The Role of Interpreters


Thursday 23 February 2017


6.00 - 7.15pm

Allan Scott Auditorium, Hawke Building, UniSA City West campus

Podcast available HERE

Australia is culturally and ethnically diverse - and culture, language and ethnicity significantly influence our experience in healthcare.  Communication challenges can be intensified in consultations with patients from culturally and linguistically diverse (CALD) backgrounds, where language and cultural specificities introduce a range of new dynamics to the discussion of palliation.

The provision of professional interpreting services in the hospital setting decreases communication errors of clinical significance and improves clinical outcomes and patient satisfaction. This talk will discuss recent collaborative research on access to interpreters in the hospital setting and the experience of professional interpreters in working with health care professionals and CALD patients in Palliative Care.
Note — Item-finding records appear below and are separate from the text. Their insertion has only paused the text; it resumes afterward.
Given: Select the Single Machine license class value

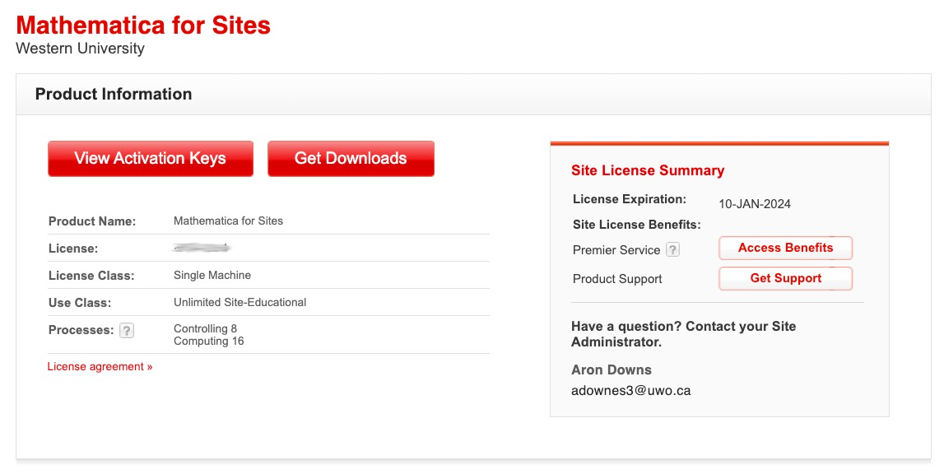Looking at the screenshot, I should [212, 276].
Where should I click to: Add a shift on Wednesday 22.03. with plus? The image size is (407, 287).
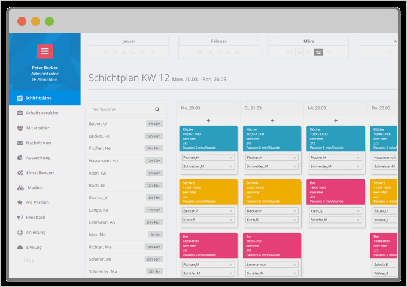coord(336,120)
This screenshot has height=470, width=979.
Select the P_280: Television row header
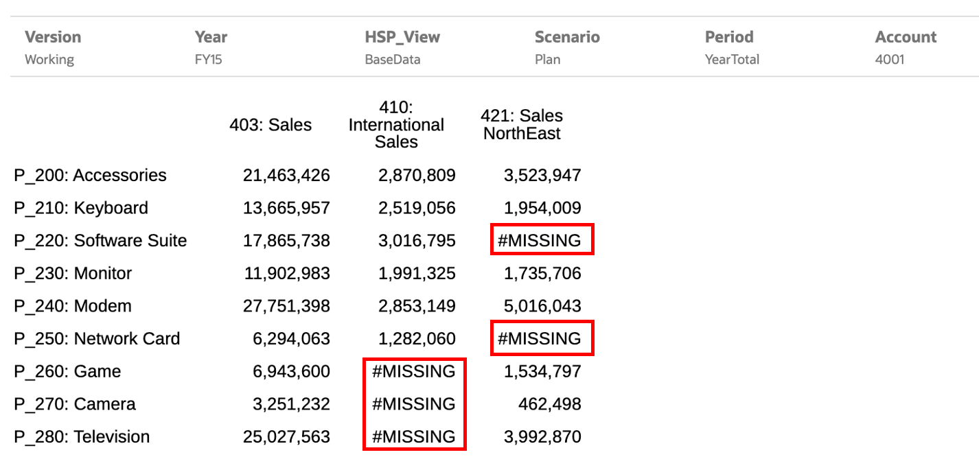pyautogui.click(x=82, y=437)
Associate Professor, Dr Phillip Good

Associate Professor, Dr Phillip Good is Director of Palliative Medicine at St Vincent’s Private Hospital Brisbane, Senior Specialist in Palliative Care at Mater Health Services and Associate Professor at the Mater Research Institute - The University of Queensland, Australia. Completing his PhD on evidence-based palliative care, he tries to combine clinical practice in palliative care with research aimed at improving patient outcomes. 

He is involved in both quantitative and qualitative research studies and his research interests include clinical research studies, pharmacology studies on methadone, and qualitative studies in regards to patient and carer journeys in palliative care, as well as the experience of Culturally and Linguistically Diverse (CaLD) patients, carers and interpreters.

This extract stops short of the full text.